Once the node passes through the high winds in the upper atmosphere and reaches air where lift can be achieved, the wings deploy. The wings are stowed in the fuselage for aerodynamic purposes in the dive but fold outwards for the glide. There are no control surfaces on the wings, and the node is entirely controlled using the tail control surfaces.
To release the node from the gondola, four linear actuators retract when a signal is received from the gondola. This system is currently very heavy and complicated, and will be redsigned for the ICE-DRAGON campaign.
The entire airframe of the Dragonfly V2 is composite-based. Composites were chosen for their superior structural qualities, ease of use in prototyping, and low weight. Composites used include carbon fiber rods, fiberglass reinforced foam, and carbon fiber reinforced onyx.
An on-board raspberry pi performs an algorithm for waypoint selections, deployment armings, and dive-glide phase transitions. In the image to the left, the waypoint planning algorithm recognizes routes A, C, and F as feasible as they each reach the target destination. Route F is ultimately selected due to its increased time efficiency.
The Dragonfly utilizes an onboard Pixhawk 6C as a flight computer. This stabilizes the node with integrated IMU sensors and provides GNSS data to the Raspberry-Pi (which performs algorithm). Ardupilot autopilot is used for the dive and glide phase stabilization. The MAVSDK protocol is used for communication between the Raspberry Pi and Pixhawk.

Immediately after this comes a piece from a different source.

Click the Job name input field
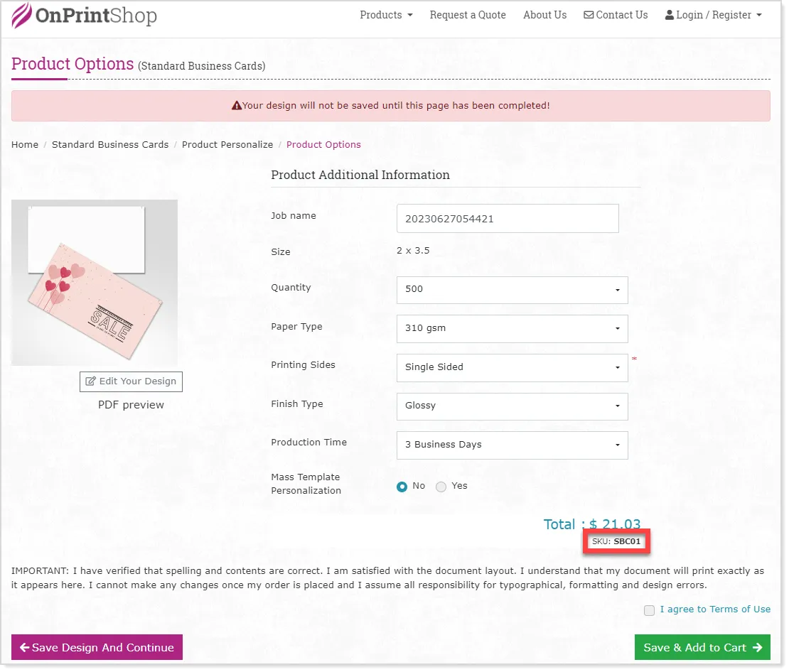The image size is (789, 672). point(508,219)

Computational fluid dynamic analysis was performed on the entire vehicle and different wing/tail orientations. Entire vehicle analysis focused on the drag produced by fully deflected air brakes and other aerodynamic properties. Wing/tail orientation analysis focused on the affect of different combinations of wing and tail placements and how they would interact.
Finite element analysis was performed on the gondola to determine whether the system would be able to withstand a 10g shock and not prematruely drop the node. This was especially important for the first FLOATing DRAGON campaign because the node could not be dropped prematurely over populus areas of New Mexico. FEA was presented at the structural design review with NASA in April 2023 and again revisited in the flight readiness review in July 2023.

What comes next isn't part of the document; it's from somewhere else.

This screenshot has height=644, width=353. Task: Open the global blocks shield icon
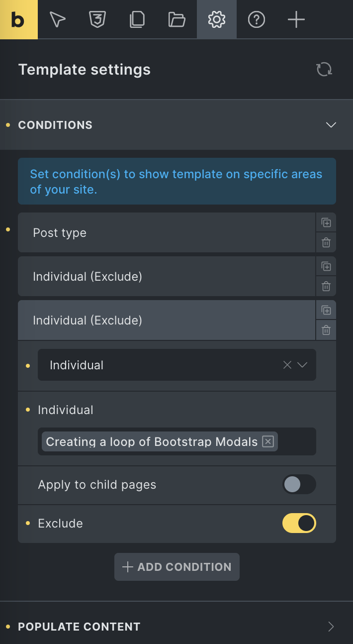tap(97, 19)
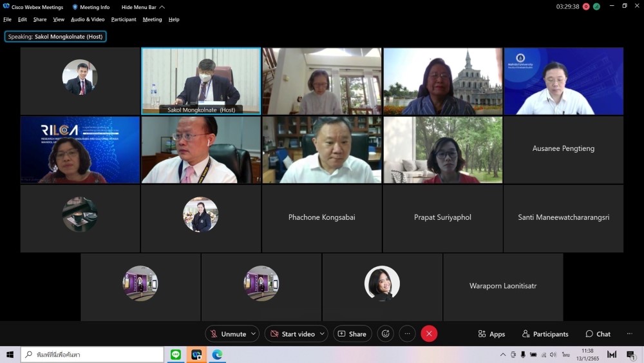Expand audio options arrow next to Unmute
Screen dimensions: 644x363
[254, 334]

Finite element analysis was performed on the vehicle to ensure that the structures would be able to maintain forces endured during the mission. This includes wing bending, enduring gusts, and shock from the parachute deployment.
The wing span and chord were optimized using algorithms on structural bending and lift during design cruise and stall speed.s
Stability and controllability analysis was performed using XFLR5. Longitudinal stability (measured by static margin) and lateral/directional stability were studied in order to ensure that the system could maintai static and dynamic stability throughout flight.
Wind tunnel tests were performed in the Boeing Wing Tunnel at Purdue. These were preliminary tests performed in Fall 2022 to demonstrate the drag produced by the airbrake.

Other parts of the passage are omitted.